Du côté des promoteurs, la FPI met en avant une crise de l’offre commerciale. D’après son observatoire, les mises en vente au troisième trimestre 2025 sont passées sous 10 000 logements(source : Batiweb). Sur le même trimestre, les ventes aux investisseurs particuliers auraient reculé de 55 % en un an. Pascal Boulanger résume l’enjeu : sans investissement locatif, une partie des opérations devient difficile à équilibrer, y compris lorsque l’offre associe accession et logement social.
La visibilité politique pèse aussi. Le recours au 49.3 lors de l’examen budgétaire et les incertitudes autour de la trajectoire fiscale alimentent une prudence persistante, au moment où la filière tente de relancer ses cycles de production.
Des chantiers qui peinent à suivrent
La hausse des autorisations ne se convertit pas mécaniquement en démarrages de travaux. Trois facteurs ressortent des analyses sectorielles.
- Le foncier et le ZAN : la trajectoire “zéro artificialisation nette”, issue de la loi Climat et Résilience du 22 août 2021, vise la réduction de moitié du rythme de consommation des sols d’ici 2031, puis un objectif à l’horizon 2050. Les révisions de PLU et la raréfaction des gisements fonciers allongent les délais, renchérissent certaines opérations et déplacent la production vers des montages plus complexes (densification, friches, surélévation).
- Le calendrier municipal : à l’approche des élections municipales de mars 2026, plusieurs communes temporisent sur les projets sensibles.
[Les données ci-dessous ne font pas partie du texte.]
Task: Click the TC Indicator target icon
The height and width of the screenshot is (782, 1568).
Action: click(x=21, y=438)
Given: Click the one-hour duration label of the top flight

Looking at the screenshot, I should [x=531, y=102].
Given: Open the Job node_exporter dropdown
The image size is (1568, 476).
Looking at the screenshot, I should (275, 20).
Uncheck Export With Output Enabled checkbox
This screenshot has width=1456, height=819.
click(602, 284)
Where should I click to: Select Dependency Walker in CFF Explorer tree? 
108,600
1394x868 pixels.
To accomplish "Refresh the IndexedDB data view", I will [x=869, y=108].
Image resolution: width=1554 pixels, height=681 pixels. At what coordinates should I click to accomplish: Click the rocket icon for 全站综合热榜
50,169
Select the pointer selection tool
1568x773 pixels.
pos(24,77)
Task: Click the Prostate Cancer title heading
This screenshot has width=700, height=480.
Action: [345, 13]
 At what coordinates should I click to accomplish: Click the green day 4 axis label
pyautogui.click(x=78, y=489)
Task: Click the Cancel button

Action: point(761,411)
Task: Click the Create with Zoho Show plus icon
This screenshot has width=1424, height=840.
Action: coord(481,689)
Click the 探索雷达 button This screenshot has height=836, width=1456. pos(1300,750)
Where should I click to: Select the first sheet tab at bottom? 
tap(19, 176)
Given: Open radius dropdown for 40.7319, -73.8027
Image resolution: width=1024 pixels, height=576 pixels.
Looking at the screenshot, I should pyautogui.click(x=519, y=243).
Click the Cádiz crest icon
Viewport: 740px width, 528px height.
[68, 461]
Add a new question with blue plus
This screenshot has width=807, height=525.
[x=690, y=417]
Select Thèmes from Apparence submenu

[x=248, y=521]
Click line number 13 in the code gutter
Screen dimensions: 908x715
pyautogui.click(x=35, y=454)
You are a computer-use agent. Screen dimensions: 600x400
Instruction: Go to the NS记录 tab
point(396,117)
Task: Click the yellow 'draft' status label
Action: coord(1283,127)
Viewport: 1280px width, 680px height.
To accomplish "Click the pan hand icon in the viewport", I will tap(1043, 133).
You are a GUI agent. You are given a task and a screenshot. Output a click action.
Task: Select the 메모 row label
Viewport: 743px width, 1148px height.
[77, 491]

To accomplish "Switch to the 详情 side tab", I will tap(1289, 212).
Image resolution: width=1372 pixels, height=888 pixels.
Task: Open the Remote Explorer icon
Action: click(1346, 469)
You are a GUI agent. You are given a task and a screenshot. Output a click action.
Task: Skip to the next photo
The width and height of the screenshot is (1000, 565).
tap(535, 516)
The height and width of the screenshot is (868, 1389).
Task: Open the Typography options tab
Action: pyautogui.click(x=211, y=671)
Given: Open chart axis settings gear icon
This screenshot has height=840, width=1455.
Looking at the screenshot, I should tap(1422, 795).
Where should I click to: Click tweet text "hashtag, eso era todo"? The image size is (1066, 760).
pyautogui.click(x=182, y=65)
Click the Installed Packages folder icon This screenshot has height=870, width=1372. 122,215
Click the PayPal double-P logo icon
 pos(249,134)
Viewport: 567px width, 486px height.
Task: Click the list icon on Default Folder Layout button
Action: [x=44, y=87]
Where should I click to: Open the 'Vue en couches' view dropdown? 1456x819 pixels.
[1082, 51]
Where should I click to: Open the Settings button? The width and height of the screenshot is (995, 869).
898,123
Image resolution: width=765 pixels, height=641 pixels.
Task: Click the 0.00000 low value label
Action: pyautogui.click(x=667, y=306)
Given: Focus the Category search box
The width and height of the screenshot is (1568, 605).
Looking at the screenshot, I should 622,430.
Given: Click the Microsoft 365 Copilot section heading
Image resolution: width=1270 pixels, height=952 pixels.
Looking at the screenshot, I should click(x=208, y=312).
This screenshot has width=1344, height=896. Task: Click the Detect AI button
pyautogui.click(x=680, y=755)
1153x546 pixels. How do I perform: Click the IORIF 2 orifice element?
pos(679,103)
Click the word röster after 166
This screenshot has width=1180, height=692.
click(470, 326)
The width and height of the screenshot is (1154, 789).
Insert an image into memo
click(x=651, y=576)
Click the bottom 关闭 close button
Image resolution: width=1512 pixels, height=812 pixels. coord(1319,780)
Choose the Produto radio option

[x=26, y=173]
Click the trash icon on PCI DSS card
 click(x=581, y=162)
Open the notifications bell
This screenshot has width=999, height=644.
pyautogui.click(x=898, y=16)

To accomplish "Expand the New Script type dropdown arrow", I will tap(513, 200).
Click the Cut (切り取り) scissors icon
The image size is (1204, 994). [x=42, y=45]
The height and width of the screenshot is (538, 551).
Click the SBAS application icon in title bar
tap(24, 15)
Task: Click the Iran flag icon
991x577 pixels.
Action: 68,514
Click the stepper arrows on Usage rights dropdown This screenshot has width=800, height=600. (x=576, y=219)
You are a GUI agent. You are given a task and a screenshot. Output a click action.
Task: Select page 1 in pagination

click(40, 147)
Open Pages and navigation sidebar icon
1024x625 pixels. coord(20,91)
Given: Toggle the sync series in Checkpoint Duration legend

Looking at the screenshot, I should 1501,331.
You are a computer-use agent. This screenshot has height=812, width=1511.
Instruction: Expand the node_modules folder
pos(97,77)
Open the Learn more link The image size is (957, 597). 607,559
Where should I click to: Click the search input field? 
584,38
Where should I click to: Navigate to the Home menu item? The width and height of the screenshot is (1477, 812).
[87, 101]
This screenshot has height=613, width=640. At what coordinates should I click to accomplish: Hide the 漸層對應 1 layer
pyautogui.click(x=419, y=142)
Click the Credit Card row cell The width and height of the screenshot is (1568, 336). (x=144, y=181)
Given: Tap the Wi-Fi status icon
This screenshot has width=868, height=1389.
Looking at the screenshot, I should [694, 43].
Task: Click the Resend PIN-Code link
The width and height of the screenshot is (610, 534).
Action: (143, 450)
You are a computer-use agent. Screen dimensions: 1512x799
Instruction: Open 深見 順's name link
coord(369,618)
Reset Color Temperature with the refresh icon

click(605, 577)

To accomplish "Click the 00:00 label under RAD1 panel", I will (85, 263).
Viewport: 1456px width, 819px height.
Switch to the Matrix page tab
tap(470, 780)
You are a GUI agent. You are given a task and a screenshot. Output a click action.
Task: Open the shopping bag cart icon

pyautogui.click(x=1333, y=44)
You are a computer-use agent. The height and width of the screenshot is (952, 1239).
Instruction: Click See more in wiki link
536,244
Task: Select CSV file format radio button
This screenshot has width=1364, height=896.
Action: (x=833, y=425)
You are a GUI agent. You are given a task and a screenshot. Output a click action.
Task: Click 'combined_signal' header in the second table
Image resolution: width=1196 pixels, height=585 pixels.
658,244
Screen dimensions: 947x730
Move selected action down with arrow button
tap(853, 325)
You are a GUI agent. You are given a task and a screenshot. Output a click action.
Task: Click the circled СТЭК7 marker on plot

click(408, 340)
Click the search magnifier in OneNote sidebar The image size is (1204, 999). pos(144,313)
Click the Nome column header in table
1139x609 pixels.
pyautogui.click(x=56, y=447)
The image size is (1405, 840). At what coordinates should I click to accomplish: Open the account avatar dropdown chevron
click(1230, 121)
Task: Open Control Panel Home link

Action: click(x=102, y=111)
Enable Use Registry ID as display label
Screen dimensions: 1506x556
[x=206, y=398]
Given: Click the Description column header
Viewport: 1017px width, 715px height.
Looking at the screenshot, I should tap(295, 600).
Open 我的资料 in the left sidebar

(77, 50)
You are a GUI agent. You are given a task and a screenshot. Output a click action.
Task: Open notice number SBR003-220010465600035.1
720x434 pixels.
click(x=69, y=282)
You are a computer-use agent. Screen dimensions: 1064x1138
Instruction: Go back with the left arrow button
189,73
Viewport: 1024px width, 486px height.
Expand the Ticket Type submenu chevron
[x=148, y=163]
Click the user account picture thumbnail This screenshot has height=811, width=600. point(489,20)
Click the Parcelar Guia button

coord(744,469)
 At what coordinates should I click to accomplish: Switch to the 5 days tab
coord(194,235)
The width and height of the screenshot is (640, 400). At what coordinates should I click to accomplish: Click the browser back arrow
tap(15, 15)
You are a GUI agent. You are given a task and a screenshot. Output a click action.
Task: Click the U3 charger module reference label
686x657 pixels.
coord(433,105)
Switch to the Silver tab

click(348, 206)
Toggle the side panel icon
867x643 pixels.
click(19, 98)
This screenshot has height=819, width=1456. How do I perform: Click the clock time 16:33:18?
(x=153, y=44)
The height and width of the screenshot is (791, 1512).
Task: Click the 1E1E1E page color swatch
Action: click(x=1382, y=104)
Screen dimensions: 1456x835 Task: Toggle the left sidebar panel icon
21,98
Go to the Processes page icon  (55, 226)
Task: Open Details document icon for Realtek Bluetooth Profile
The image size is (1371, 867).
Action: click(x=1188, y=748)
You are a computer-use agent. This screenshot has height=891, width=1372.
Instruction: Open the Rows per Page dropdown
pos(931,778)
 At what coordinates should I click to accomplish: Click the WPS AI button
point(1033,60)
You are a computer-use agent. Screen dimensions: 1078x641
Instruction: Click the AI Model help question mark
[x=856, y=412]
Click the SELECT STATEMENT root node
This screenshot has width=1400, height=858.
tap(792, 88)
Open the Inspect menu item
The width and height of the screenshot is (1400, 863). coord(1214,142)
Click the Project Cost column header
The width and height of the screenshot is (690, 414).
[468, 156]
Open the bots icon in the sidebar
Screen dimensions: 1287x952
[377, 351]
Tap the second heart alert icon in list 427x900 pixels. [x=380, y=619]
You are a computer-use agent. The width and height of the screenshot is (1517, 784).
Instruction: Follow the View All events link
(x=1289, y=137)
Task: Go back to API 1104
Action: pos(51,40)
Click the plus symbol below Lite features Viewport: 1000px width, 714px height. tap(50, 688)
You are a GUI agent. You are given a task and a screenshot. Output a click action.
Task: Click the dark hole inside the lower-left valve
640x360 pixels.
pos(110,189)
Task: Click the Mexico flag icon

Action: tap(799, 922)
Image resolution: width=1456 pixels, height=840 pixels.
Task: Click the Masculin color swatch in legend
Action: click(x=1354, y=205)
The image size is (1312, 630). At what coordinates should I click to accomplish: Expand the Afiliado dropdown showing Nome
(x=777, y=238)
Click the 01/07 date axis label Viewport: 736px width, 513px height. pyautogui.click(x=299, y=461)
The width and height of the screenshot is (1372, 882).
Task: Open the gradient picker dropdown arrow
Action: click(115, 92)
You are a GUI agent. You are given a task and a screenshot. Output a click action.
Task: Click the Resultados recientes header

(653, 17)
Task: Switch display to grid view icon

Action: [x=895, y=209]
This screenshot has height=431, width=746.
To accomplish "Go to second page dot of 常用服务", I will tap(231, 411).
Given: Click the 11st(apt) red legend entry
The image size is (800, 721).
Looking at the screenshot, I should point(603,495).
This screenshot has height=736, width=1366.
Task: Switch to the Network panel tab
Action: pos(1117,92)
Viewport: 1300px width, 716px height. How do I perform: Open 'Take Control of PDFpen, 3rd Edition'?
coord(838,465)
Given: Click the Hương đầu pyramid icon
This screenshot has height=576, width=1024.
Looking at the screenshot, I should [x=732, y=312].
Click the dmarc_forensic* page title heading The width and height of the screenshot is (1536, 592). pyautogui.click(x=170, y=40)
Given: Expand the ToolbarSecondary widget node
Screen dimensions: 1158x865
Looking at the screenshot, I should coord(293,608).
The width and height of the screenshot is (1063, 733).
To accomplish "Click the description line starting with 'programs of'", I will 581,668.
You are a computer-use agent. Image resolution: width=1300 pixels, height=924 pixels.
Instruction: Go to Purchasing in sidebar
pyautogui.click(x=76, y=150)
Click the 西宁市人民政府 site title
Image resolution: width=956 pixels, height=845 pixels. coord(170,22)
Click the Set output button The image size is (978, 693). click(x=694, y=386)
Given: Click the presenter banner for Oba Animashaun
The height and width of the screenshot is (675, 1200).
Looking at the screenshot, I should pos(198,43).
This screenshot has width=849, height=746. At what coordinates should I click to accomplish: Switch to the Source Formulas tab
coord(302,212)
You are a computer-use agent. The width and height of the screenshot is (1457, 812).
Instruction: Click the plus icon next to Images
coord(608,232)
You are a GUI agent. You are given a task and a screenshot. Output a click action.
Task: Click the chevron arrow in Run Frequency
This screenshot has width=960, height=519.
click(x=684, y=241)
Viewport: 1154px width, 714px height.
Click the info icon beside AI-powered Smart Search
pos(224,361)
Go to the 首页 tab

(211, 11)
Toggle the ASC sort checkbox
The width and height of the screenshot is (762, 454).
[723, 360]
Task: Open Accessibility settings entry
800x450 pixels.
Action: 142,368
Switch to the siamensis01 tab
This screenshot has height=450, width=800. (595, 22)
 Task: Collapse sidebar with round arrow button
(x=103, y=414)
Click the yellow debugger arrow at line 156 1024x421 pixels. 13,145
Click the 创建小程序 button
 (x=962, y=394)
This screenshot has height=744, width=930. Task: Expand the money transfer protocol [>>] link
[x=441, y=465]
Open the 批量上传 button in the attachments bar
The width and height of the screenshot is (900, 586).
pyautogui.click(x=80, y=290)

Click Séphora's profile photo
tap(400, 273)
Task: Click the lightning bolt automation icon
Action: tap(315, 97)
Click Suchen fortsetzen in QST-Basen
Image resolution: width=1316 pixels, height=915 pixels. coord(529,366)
Les débats autour de la densité, de la consommation foncière et de l’acceptabilité locale peuvent ralentir l’instruction et la signature des permis.
- Les coûts et la RE2020 : les exigences environnementales applicables aux permis déposés depuis 2022 pèsent sur les budgets (conception, matériaux, solutions techniques). Dans le même temps, la filière fait face à un recul d’activité depuis 2024, à des tensions de trésorerie et à des décalages de lancement qui fragilisent l’organisation des entreprises.
La remontée des permis sur l'année 2025 marque un changement de tendance, mais elle ne suffit pas à caractériser une reprise complète. Le rythme des mises en chantier et le retour d’une demande solvable, notamment du côté de l’investissement locatif, restent déterminants pour mesurer l’ampleur du redémarrage en 2026.